Me levanto izándome a lo largo de él, echo hacia atrás la cabeza, le abro la boca, dejo, para que los tome, mis labios colgando entreabiertos entre el cielo y la tierra. El detonante que esperaba no se hace esperar. ¡No desea besarme! ¡No le gusto! Me rechaza. Lívido, Jerry de Vignac balbuce unas cuantas palabras de disculpa, se desengancha y pega la espantada. ¡Hin-ha! ¡hin-ha! ¡hin-ha! ¡hin-ha! ¡hin-ha! Vuelvo a encontrarme entre bastidores. La propia Sra. Krostyn es quien me recibe allí. No se cree lo que ven sus ojos. Se niega a creer que mis zapatillas estén llenas de barro y mi tutú deshecho. Se pone a dar voces. Ya puedes gritar.
—¡Imbécil! ¡Qué barbaridad! ¡Dios mío! ¡Dios mío! ¡Veamos! ¡Pero…! ¡Pronto te toca a tí! Date prisa en cambiarte… ¡Venga! ¡Rápido! ¡Sígueme!
—Me vuelvo a casa.
—Tú… ¿Qué? ¿Adonde vas ahora?
—Me vuelvo a casa.
Me encamino bordeando el escenario, con mi interlocutora pisándome los talones.
—¡Bérénice Einberg! ¡Bérénice Einberg! ¡Vuelve! ¿Adonde vas ahora?
—¡Me vuelvo a casa! Ya puedes gritar, palomita. Me vuelvo a casa. Atravieso el teatro por el interior ya que es más corto. ¡Me fastidia esquivar sombras!
Al pie del telón, la Sra. Krostyn me alcanza, se pega a mí.

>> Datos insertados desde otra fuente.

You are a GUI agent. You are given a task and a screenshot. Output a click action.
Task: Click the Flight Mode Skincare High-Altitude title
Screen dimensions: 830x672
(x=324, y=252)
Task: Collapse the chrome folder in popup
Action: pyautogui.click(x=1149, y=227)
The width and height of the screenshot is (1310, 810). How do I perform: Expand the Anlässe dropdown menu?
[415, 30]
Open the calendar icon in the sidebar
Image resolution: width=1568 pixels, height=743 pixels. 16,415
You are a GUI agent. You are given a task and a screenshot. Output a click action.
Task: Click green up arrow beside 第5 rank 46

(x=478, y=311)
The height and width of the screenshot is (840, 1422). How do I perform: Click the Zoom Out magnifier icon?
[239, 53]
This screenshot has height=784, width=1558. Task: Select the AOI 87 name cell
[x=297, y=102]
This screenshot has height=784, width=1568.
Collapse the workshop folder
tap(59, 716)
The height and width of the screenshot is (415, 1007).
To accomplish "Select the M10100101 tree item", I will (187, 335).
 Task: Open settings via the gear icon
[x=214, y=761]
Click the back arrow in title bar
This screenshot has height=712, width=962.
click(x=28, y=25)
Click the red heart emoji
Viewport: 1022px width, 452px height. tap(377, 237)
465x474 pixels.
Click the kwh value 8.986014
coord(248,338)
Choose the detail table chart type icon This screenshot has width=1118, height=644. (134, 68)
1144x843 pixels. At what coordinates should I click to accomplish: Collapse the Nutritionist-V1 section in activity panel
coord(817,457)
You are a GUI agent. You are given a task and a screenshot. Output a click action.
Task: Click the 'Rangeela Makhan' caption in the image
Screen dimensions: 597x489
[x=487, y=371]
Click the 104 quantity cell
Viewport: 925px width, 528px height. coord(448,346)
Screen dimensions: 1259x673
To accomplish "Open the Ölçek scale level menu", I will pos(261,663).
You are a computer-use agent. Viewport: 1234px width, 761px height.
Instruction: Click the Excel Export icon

—¿Te enfadas así, sin más? Al menos date un momento para dar una explicación. ¿Qué te hemos hecho? ¿Quién te ha molestado?
—No tengo nada que decir. Me enfado, así, sin más. ¿Por qué siempre tiene que haber un motivo para enfadarse? ¿Acaso los motivos cambian en algo los hechos? Me deslizo bajo el telón. Franqueo el proscenio sin escatimar en reverencias ni en genuflexiones. Atravieso la orquesta dando tobas en la cabeza de los músicos calvos. Cruzo el auditorio caminando unas veces con los talones, otras con las rodillas y otras con las manos. Me hago la picara. Más o menos se ríen. Llamo un taxi. Le doy la dirección del columbario, como si fuera tan natural. Me digo, mirando la nuca abombada del chófer, que los taxistas están atiborrados de tubos. Chófer, chófer, ¿sabe de alguien que, por veinte dólares, acepte entregarse al cariño hasta que la muerte le sobrevenga con una perra amaestrada en tutú mojado?